Eifel: Vor dem Verwaltungsgericht in Aachen findet am 21. Mai um 9.00 Uhr die nächste Runde in der juristischen Auseinandersetzung um die Protest-Besetzung im Hambacher Forst statt. Kurt Claßen, Steuerberater aus Buir, klagt gegen das Bauordnungsamt des Kreises Düren. Das Bauamt des Kreises Düren hatte Claßen als Besitzer der Wiese bei Morschenich, auf der die Waldbesetzer campieren, aufgefordert, die Wiese zu räumen, und ihn mit einem Zwangsgeld belegt. Diese Entscheidung der Ordnungsbehörde hatte das Verwaltungsgericht 2013 bestätigt. Dagegen hat Kurt Claßen Berufung eingelegt. Diese Berufung ist noch nicht entschieden.

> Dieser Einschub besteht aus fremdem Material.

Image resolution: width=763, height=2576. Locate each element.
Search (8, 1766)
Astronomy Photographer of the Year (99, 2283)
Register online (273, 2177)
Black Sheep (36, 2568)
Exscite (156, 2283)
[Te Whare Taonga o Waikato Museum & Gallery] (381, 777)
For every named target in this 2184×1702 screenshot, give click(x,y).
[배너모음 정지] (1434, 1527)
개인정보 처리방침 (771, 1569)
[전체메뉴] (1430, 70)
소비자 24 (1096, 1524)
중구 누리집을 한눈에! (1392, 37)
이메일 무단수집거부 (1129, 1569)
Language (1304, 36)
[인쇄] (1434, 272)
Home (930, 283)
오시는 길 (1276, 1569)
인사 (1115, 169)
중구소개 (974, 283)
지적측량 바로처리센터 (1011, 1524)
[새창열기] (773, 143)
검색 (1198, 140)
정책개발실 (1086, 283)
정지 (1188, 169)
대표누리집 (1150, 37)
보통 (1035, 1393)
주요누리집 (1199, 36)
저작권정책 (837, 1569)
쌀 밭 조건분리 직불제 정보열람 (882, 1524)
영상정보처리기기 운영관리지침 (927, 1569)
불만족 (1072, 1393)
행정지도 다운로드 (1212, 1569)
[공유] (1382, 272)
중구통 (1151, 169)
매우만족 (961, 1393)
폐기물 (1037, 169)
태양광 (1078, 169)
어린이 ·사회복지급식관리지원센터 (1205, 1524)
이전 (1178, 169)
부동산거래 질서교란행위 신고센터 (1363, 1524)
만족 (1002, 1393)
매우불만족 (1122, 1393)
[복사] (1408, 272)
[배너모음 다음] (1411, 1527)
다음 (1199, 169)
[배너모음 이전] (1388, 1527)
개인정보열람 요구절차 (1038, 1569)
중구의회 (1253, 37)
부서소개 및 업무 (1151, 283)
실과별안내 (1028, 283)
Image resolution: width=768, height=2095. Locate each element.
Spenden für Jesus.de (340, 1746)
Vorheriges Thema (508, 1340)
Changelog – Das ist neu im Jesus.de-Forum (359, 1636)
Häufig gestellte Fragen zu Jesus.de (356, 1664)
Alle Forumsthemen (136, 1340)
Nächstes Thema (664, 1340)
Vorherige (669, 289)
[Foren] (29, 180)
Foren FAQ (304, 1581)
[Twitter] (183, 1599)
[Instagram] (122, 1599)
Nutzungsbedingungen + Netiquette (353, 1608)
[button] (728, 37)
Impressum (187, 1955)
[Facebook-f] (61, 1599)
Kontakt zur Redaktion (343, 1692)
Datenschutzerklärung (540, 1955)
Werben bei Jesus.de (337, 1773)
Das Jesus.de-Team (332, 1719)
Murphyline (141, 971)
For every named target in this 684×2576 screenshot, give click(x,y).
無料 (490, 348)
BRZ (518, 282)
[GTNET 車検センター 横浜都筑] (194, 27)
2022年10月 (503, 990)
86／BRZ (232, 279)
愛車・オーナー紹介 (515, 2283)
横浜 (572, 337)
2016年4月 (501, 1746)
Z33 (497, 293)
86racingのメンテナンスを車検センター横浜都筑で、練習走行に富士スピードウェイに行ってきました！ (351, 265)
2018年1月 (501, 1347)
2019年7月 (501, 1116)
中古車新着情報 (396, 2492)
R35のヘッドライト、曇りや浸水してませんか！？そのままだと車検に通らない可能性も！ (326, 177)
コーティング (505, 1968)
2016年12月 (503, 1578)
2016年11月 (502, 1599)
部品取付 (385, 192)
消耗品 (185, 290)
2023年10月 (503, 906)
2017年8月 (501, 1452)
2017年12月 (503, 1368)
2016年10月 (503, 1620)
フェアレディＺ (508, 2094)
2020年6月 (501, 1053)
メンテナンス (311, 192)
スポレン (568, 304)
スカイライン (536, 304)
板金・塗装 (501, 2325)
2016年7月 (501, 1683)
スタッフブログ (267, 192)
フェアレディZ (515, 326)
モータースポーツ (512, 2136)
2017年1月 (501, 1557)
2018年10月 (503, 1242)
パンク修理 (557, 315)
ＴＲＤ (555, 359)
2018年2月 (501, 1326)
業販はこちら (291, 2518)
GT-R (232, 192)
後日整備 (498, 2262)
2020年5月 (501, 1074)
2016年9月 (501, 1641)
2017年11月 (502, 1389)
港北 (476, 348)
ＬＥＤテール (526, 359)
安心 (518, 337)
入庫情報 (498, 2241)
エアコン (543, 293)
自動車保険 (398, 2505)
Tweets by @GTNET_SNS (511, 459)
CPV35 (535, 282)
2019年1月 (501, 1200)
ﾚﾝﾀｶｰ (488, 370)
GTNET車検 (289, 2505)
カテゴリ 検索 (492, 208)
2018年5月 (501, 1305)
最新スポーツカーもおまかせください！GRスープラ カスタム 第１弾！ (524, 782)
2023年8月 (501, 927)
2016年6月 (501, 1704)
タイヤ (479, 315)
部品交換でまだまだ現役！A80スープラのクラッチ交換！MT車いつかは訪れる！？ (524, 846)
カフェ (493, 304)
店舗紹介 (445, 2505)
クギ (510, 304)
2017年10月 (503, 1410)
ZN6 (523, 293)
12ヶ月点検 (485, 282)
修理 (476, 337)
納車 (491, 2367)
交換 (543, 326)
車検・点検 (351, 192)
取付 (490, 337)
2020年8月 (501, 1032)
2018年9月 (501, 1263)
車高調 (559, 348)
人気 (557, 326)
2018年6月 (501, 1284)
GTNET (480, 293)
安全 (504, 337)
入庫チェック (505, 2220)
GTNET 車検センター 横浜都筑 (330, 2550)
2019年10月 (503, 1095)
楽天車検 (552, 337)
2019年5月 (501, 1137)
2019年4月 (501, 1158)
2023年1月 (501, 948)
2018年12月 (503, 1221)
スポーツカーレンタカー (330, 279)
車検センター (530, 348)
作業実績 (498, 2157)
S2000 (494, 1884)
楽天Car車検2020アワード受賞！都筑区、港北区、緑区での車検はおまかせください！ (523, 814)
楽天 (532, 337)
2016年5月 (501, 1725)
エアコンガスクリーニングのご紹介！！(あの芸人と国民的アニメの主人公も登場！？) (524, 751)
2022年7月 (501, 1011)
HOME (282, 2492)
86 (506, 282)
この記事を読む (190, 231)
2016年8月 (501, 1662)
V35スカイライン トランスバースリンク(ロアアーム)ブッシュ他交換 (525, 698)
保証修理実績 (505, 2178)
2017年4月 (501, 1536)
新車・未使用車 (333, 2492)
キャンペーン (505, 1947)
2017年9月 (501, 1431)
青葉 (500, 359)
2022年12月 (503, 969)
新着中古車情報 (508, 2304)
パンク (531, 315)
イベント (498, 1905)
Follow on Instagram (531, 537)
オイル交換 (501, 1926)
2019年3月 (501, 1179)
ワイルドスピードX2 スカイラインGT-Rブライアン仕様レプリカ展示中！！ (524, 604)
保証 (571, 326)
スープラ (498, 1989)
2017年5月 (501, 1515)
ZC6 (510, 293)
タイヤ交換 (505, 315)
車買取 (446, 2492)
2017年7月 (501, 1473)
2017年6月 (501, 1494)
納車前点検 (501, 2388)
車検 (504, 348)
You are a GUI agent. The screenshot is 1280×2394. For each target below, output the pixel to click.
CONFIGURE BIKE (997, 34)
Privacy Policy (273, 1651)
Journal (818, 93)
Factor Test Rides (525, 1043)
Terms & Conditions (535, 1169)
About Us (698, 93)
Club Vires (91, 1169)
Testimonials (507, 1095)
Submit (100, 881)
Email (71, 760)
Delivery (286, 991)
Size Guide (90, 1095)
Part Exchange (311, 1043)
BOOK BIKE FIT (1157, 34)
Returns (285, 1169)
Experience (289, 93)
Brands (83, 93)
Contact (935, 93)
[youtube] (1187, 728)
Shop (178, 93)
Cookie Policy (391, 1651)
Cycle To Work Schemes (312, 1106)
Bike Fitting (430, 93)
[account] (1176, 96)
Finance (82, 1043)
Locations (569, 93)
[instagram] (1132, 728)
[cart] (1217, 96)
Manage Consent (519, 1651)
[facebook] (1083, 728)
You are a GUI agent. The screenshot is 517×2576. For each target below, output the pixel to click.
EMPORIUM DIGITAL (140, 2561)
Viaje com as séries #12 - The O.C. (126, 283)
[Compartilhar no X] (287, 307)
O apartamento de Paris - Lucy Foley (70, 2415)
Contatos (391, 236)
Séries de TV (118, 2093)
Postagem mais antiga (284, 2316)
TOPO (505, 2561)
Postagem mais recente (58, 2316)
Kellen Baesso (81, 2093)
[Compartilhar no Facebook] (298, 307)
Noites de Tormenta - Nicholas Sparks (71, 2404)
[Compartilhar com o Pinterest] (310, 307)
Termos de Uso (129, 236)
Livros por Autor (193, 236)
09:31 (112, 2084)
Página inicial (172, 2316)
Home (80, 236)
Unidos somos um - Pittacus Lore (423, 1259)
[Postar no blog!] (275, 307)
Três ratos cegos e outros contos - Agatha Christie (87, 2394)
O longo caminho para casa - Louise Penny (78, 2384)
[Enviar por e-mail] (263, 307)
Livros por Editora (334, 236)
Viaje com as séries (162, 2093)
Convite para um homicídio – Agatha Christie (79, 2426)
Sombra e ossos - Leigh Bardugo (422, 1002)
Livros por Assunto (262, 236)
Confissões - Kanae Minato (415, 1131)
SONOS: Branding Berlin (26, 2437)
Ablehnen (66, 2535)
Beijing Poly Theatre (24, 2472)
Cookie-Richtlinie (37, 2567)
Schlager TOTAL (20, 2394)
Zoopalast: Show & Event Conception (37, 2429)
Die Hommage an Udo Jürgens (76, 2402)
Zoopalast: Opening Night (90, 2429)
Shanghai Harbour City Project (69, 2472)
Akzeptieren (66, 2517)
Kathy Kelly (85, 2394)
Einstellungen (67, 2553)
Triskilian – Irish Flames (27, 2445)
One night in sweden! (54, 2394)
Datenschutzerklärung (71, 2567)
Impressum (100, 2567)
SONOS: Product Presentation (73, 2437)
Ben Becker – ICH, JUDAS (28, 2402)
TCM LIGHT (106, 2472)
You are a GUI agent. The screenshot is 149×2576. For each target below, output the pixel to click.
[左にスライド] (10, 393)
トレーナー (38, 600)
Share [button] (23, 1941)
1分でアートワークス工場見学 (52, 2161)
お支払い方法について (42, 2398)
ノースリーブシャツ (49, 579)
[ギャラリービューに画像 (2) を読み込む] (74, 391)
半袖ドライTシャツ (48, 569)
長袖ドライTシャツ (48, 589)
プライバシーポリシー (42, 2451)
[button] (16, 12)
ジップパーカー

Um eine sofortige Vollziehung des Bauamts des Kreises Düren – wie beabsichtigt und in die Wege geleitet – zu verhindern, hat Claßen beim Verwaltungsgericht Aachen beantragt, die Vollziehung des Bescheids bis zur rechtskräftigen Entscheidung im Rechtsstreit auszusetzen. Damit hat er in 2. Instanz beim OVG Münster obsiegt. Das OVG Münster hat eine Abwägung dahingehend vorgenommen, dass das Recht der Versammlungsfreiheit gemäß Artikel 8 GG Vorrang hat gegenüber dem Interesse des Kreises Düren an einer sofortigen Vollziehung der Ordnungsverfügung.
Kurt Claßen unterstützt die freie Meinungsäußerung und den Protest der Forstbesetzer gegen die Zerstörung des Waldes durch den RWE Tagebau Hambach und hat den Aktivisten nach der Polizeiräumung im Hambacher Wald auf seiner Wiese Asyl gegeben. Er sieht die Räumungsaufforderung der Kreisbehörde als Schikane und fragt, warum das Bauamt nicht bereits gegen RWE als Grundstückseigentümer vorgegangen sei, als die Waldbesetzer noch in Baumhäusern im Wald und damit auf RWE Gelände campiert hätten.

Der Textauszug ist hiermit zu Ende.